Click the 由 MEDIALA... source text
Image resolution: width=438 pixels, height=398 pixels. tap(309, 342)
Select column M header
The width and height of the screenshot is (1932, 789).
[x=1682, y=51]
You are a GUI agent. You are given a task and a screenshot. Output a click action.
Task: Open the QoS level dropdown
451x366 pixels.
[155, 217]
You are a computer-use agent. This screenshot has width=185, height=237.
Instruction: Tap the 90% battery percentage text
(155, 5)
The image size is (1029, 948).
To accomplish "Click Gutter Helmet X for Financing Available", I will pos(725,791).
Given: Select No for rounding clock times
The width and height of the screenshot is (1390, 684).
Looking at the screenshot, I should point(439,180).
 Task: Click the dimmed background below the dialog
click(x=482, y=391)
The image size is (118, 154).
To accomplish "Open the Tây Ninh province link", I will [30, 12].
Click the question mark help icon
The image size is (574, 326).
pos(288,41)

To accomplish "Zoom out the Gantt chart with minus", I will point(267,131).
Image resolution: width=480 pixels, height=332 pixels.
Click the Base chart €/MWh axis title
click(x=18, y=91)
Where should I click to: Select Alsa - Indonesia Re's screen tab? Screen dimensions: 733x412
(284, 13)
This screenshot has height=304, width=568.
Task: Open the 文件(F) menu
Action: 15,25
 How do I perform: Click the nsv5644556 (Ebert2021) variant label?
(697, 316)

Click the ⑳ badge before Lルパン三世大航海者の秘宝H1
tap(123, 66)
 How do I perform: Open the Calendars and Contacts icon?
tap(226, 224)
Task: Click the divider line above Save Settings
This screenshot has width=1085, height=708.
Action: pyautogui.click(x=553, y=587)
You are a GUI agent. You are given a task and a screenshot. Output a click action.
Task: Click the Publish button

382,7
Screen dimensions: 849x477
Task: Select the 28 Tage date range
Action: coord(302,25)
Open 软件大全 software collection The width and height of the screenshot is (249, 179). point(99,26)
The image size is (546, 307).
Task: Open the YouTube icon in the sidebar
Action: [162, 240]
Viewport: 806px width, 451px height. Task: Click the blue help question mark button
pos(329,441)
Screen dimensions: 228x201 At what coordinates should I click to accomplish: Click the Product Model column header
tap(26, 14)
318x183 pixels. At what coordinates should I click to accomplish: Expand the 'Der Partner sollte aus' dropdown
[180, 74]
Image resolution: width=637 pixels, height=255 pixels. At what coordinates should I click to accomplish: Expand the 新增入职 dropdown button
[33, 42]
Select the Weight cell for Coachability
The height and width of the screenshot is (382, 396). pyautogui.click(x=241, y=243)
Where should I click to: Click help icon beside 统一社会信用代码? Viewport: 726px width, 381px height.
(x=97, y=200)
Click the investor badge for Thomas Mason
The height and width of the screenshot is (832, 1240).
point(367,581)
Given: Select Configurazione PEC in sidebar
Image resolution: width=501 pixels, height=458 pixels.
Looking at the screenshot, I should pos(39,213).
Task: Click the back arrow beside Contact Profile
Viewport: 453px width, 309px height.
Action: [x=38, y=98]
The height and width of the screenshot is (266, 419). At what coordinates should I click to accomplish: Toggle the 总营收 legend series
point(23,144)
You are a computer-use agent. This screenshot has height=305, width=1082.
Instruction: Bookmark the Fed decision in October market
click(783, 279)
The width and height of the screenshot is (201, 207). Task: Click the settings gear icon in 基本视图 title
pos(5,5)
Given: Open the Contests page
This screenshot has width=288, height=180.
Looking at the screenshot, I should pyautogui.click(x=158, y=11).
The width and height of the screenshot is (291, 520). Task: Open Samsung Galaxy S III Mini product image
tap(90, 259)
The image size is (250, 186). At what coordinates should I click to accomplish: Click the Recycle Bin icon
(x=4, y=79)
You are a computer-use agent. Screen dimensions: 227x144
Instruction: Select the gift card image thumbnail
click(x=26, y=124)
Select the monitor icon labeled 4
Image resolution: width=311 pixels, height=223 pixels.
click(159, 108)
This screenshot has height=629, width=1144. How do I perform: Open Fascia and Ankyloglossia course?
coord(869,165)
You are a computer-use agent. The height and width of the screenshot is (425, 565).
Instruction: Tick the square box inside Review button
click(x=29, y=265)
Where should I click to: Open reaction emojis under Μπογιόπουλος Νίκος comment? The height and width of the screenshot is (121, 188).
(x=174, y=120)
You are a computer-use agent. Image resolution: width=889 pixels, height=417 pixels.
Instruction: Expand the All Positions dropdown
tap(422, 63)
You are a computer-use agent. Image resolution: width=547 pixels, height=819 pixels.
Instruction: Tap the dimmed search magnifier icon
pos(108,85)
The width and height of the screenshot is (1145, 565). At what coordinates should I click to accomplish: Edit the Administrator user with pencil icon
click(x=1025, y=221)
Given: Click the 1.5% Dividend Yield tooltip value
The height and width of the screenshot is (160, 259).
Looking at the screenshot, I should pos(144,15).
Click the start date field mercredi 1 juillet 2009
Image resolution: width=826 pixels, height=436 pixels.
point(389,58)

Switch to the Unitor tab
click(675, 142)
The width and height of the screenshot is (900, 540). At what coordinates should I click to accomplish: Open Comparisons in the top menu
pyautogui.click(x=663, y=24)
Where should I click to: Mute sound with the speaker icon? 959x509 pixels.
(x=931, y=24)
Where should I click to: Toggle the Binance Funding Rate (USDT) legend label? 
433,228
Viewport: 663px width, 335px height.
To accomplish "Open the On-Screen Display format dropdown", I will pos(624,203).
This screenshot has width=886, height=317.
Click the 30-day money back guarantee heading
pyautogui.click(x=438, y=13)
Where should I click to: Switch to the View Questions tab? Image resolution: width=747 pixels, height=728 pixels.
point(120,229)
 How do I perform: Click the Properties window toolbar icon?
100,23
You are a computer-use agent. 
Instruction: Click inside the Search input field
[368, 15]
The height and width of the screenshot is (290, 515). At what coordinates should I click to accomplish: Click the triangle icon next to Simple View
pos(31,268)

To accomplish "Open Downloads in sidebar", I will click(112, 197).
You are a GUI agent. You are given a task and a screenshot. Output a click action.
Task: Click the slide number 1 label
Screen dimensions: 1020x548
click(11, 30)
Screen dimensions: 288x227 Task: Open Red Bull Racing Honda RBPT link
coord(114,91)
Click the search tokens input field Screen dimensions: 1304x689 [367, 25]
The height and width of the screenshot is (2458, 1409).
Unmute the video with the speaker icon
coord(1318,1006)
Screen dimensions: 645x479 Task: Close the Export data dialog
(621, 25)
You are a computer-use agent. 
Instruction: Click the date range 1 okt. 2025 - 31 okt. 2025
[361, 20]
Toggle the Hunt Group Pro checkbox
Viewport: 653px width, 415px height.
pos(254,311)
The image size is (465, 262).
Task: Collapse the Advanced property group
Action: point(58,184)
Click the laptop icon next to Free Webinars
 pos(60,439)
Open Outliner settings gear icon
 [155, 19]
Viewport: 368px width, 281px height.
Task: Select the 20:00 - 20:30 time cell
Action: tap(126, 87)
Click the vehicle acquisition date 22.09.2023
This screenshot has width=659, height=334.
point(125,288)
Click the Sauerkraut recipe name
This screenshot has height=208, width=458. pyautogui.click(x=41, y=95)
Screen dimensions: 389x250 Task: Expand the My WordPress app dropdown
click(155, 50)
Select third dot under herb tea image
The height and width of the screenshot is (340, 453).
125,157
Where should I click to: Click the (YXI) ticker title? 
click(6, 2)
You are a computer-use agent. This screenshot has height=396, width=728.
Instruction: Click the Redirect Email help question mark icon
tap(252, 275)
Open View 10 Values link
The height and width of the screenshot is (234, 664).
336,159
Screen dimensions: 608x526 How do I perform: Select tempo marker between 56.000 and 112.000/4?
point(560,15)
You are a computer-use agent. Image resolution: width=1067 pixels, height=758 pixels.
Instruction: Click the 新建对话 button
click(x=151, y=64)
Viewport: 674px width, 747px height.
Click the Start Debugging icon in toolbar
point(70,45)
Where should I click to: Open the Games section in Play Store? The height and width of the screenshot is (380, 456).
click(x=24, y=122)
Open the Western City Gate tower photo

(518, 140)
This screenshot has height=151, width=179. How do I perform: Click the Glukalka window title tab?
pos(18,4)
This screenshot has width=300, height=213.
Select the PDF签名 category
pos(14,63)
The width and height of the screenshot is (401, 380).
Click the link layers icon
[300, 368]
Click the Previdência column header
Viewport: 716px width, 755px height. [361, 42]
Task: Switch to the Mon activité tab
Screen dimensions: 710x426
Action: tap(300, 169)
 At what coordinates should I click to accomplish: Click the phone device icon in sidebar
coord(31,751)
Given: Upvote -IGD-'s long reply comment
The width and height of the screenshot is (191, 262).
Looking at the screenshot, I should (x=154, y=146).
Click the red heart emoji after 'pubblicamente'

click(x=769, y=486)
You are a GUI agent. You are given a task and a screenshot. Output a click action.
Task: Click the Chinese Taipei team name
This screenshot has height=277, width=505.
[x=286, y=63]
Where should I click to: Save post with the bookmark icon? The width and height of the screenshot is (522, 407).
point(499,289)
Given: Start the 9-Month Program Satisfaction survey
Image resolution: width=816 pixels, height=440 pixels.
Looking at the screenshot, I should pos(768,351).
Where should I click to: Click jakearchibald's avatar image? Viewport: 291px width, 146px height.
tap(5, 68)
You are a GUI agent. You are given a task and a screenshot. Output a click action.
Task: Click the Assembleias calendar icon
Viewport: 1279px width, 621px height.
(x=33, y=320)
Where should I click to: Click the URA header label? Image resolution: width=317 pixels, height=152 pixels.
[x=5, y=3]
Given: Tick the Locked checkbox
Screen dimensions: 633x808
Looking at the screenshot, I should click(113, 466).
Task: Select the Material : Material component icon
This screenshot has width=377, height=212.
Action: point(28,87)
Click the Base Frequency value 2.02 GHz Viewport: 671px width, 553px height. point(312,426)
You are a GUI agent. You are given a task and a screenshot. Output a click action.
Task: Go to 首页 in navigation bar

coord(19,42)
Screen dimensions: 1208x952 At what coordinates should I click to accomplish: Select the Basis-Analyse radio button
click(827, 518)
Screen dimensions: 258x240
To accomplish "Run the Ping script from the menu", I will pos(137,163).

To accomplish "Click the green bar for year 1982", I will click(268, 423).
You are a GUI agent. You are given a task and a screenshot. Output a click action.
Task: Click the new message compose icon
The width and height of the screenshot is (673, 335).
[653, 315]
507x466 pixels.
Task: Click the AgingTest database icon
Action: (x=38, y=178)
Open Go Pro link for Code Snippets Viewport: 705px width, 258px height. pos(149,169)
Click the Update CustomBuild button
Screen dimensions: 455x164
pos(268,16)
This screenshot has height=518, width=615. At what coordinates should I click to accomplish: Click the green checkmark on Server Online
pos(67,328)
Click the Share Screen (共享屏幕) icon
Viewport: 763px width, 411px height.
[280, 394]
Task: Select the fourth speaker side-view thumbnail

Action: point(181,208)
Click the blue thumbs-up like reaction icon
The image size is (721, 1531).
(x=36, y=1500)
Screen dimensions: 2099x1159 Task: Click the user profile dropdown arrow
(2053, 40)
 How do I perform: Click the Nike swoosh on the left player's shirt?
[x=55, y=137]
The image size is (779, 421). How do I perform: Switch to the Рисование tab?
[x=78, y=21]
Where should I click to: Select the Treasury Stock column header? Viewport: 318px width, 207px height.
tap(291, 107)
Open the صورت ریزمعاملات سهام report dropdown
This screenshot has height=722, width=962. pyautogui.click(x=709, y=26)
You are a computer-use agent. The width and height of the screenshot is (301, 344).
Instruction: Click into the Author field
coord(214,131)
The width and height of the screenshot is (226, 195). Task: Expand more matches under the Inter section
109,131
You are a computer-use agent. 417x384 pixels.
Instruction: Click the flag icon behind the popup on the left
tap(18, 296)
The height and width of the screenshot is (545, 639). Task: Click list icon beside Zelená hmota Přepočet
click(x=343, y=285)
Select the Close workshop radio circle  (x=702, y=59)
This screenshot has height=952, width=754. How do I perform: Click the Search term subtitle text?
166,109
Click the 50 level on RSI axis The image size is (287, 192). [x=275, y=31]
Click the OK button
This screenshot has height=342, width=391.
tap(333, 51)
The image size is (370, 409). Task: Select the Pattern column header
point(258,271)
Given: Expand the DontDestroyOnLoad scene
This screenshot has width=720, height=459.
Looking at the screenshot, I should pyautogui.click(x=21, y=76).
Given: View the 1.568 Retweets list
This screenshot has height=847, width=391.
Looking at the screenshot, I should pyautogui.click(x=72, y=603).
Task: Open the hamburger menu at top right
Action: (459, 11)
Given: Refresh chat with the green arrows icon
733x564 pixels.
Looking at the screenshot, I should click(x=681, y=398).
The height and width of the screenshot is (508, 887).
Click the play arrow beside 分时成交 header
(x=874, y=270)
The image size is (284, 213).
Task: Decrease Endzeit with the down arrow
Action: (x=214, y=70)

--

Work request: The response must consist solely of the lines from the top of the records through the line holding "Given: Select No for rounding clock times", copied word for word.

Solution to the problem:
Click the 由 MEDIALA... source text
Image resolution: width=438 pixels, height=398 pixels. tap(309, 342)
Select column M header
The width and height of the screenshot is (1932, 789).
[x=1682, y=51]
You are a GUI agent. You are given a task and a screenshot. Output a click action.
Task: Open the QoS level dropdown
451x366 pixels.
[155, 217]
You are a computer-use agent. This screenshot has width=185, height=237.
Instruction: Tap the 90% battery percentage text
(155, 5)
The image size is (1029, 948).
To accomplish "Click Gutter Helmet X for Financing Available", I will pos(725,791).
Given: Select No for rounding clock times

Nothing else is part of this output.